The kinetics of cell-mediated immunity developed during the course of Mycobacterium lepraemurium infection were determined in resistant (C57BL) and susceptible (BALB/c) mice. Control of M. lepraemurium growth following footpad infection was T-cell dependent in C57BL mice as shown by the finding that T-cell deprived mice had enhanced bacterial counts in the footpad. In contrast, T-cell deprivation did not significantly alter the course of infection in BALB/c mice. However a T-cell dependent inflammatory response, resulting in an increase in size of the infected footpad, occurred in both strains, although it developed slightly later in BALB/c mice. Cells isolated from the lymph nodes, draining the infected foot-pads, were assayed for their proliferative responses to heat-killed M. lepraemurium (HK-MLM) antigens. Although lymph node cells from both mouse strains proliferated to HK-MLM early in the infection (1-2 weeks) both C57BL and BALB/c mice developed diminished in vitro proliferative reactivity within 4-6 weeks post-infection.
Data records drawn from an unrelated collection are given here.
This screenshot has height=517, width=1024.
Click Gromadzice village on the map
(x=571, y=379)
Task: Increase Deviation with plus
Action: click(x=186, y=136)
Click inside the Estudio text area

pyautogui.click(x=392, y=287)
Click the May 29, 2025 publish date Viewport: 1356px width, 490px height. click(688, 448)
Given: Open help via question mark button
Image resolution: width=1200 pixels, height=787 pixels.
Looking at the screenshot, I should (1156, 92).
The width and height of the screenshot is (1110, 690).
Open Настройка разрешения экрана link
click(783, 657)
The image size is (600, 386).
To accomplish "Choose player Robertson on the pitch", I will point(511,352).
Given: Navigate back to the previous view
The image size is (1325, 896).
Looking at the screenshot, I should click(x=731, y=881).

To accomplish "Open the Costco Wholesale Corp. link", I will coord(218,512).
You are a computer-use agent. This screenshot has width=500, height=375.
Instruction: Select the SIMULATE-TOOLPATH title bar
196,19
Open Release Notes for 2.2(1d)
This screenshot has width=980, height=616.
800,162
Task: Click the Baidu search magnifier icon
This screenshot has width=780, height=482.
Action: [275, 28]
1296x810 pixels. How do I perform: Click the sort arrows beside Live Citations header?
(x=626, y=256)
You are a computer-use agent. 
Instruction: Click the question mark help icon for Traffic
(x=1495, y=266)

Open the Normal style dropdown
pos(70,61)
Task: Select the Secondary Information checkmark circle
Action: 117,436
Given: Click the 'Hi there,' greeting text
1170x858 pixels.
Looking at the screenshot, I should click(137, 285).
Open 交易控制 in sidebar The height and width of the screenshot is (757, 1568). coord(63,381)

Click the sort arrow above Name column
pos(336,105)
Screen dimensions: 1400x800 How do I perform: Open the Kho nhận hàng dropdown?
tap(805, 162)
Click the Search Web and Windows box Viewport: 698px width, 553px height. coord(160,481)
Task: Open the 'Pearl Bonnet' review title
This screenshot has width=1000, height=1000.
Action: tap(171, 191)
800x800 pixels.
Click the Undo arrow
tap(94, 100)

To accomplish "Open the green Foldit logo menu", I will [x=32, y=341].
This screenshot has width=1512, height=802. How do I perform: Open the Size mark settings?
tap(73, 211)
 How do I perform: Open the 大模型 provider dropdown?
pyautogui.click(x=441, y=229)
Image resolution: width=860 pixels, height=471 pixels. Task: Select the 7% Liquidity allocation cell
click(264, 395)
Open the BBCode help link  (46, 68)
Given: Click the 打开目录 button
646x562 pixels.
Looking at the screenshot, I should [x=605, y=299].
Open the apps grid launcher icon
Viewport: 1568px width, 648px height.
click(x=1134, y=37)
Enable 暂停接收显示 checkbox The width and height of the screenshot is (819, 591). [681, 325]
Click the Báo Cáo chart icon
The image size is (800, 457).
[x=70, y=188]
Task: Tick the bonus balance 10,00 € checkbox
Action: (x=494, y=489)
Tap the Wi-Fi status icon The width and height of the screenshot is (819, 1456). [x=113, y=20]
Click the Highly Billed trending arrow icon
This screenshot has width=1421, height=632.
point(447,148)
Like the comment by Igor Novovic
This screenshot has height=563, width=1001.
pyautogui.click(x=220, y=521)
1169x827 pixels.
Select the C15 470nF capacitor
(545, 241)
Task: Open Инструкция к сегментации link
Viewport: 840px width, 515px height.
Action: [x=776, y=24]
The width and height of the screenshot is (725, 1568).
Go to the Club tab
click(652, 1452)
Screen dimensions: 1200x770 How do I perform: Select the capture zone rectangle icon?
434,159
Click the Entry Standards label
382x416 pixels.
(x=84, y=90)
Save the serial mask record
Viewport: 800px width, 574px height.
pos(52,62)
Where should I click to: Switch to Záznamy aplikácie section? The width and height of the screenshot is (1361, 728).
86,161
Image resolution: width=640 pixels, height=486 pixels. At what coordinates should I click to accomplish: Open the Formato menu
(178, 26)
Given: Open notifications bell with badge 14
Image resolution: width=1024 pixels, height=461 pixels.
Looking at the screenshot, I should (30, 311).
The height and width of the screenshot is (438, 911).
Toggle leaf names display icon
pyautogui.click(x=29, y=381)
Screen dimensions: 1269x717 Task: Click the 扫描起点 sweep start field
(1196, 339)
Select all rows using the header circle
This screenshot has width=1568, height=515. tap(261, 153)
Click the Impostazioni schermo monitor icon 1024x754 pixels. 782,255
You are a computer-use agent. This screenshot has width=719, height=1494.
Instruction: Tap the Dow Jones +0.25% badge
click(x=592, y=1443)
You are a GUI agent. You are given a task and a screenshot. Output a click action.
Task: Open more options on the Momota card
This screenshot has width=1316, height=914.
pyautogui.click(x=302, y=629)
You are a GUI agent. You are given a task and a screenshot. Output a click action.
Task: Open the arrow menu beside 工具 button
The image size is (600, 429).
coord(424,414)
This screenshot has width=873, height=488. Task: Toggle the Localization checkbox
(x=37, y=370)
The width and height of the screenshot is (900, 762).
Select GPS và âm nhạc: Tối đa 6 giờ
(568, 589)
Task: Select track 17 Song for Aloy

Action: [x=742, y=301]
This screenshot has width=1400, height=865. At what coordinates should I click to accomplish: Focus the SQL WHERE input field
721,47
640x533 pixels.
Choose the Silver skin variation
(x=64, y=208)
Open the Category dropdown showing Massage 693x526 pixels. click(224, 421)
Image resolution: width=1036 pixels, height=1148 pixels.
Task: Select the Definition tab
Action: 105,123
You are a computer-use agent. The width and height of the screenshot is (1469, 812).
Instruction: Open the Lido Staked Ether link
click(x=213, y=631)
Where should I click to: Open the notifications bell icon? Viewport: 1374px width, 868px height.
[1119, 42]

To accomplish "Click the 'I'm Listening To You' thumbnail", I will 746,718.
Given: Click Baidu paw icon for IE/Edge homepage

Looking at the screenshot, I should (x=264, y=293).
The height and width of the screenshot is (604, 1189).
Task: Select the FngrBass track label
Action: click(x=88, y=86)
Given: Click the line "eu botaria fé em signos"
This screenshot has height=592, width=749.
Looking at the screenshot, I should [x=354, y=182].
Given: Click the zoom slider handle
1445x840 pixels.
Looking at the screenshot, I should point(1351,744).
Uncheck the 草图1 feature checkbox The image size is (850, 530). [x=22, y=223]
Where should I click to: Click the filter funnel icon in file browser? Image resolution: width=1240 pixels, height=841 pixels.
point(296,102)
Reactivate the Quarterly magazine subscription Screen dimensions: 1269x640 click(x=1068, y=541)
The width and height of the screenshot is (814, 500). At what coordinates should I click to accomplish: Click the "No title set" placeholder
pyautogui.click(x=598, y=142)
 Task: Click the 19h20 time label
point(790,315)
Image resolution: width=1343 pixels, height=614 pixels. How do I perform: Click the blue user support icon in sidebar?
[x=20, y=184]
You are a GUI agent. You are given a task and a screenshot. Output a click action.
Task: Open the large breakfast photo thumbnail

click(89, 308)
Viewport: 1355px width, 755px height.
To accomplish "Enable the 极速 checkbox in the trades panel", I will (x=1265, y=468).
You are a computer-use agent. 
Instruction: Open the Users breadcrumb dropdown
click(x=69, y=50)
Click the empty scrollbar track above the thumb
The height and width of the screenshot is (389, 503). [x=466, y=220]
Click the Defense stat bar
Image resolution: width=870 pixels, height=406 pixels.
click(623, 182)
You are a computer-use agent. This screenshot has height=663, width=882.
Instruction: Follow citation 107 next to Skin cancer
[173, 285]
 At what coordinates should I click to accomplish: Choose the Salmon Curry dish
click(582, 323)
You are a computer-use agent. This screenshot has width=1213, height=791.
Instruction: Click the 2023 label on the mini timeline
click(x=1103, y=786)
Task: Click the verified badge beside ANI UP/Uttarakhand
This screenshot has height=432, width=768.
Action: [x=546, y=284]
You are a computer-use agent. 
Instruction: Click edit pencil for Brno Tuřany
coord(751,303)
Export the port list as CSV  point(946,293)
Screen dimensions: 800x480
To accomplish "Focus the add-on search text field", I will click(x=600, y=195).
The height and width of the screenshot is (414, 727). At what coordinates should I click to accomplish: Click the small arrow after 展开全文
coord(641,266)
Supernatants derived from cultures of lymph-node cells that had been stimulated with concanavalin A (Con A) or HK-MLM antigens, were assayed for the presence of macrophage-activating factor (MAF) activity using a tumour cytostasis assay and interferon (IFN) activity using a viral growth inhibition assay. Significantly higher levels of MAF and IFN were found in culture supernatants deprived from HK-MLM stimulated lymph-node cells from infected C57BL mice than from BALB/c mice during the first 8 weeks of infection. However, cells from infected mice of both strains produced similar amounts of both MAF and IFN in response to Con A.